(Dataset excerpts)
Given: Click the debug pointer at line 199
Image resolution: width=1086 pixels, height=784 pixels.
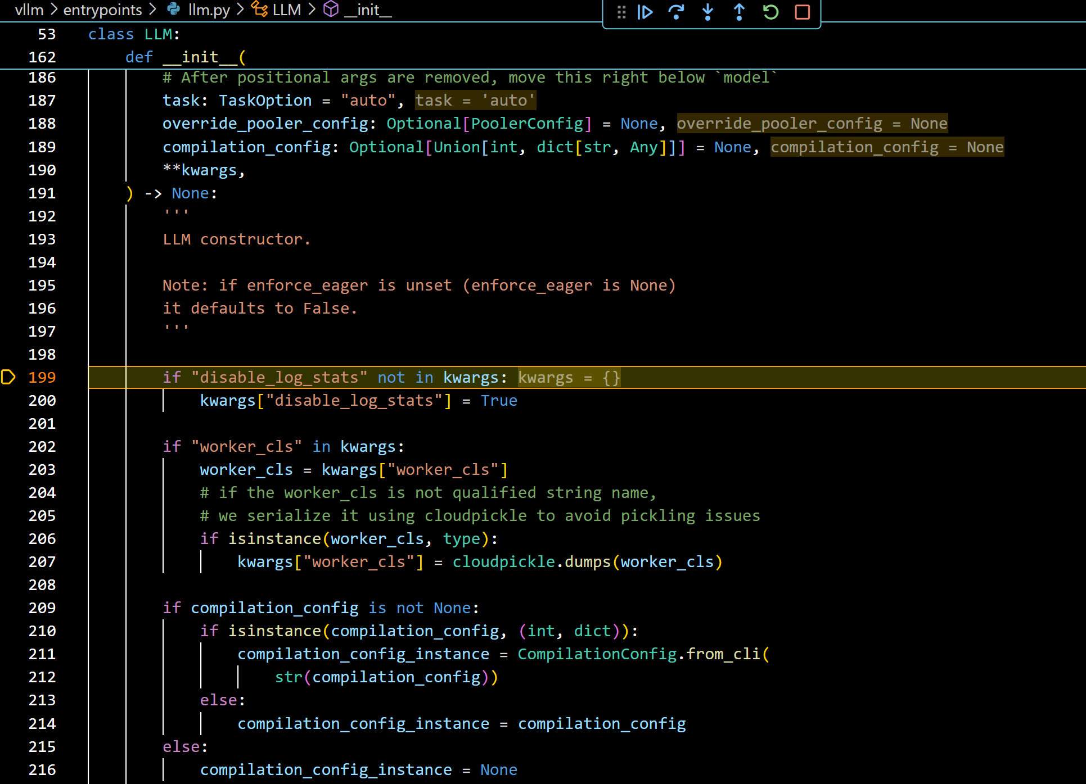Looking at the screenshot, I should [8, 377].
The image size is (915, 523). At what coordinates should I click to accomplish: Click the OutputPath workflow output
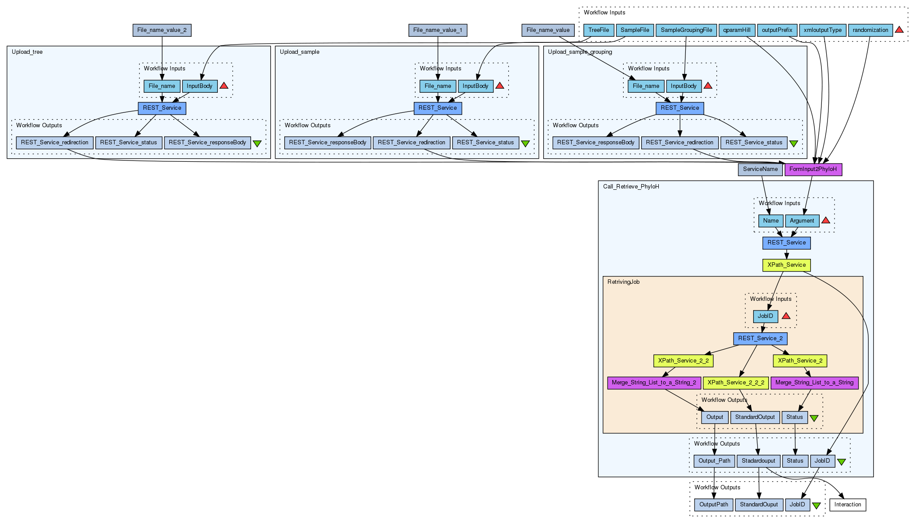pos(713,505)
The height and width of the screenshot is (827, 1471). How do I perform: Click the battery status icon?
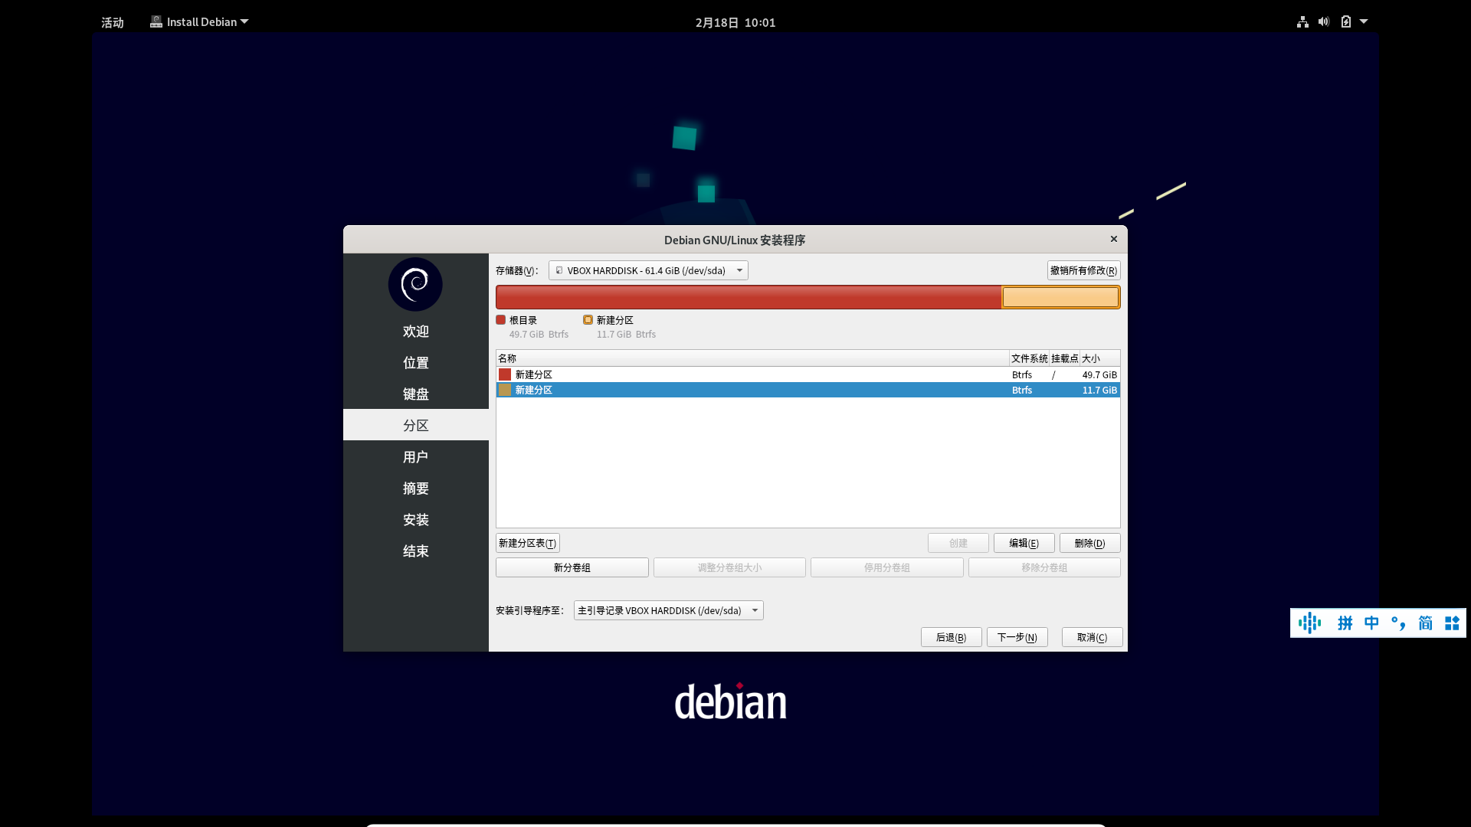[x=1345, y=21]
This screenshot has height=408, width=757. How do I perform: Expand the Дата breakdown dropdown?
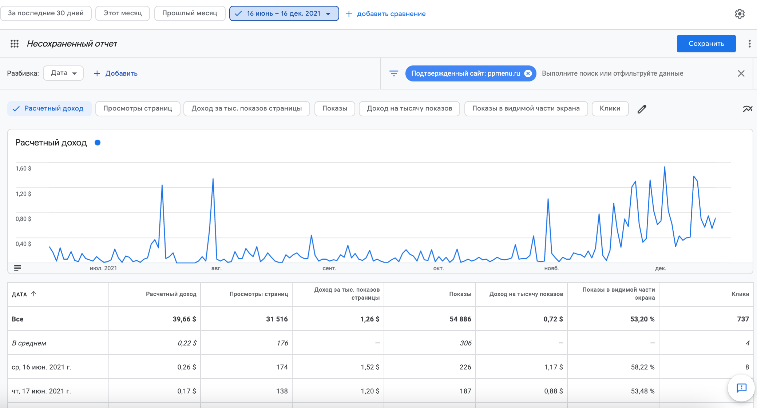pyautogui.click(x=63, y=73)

▶ TASK PROMPT
Write the data above out again exactly, minus its pictures.

▶ YOUR SOLUTION
Given: Click the debug pointer at line 199
Image resolution: width=1086 pixels, height=784 pixels.
Looking at the screenshot, I should [8, 377].
The image size is (915, 523). At what coordinates should I click to accomplish: Click the OutputPath workflow output
pos(713,505)
The height and width of the screenshot is (827, 1471). How do I perform: Click the battery status icon?
[x=1345, y=21]
This screenshot has height=408, width=757. How do I perform: Expand the Дата breakdown dropdown?
pyautogui.click(x=63, y=73)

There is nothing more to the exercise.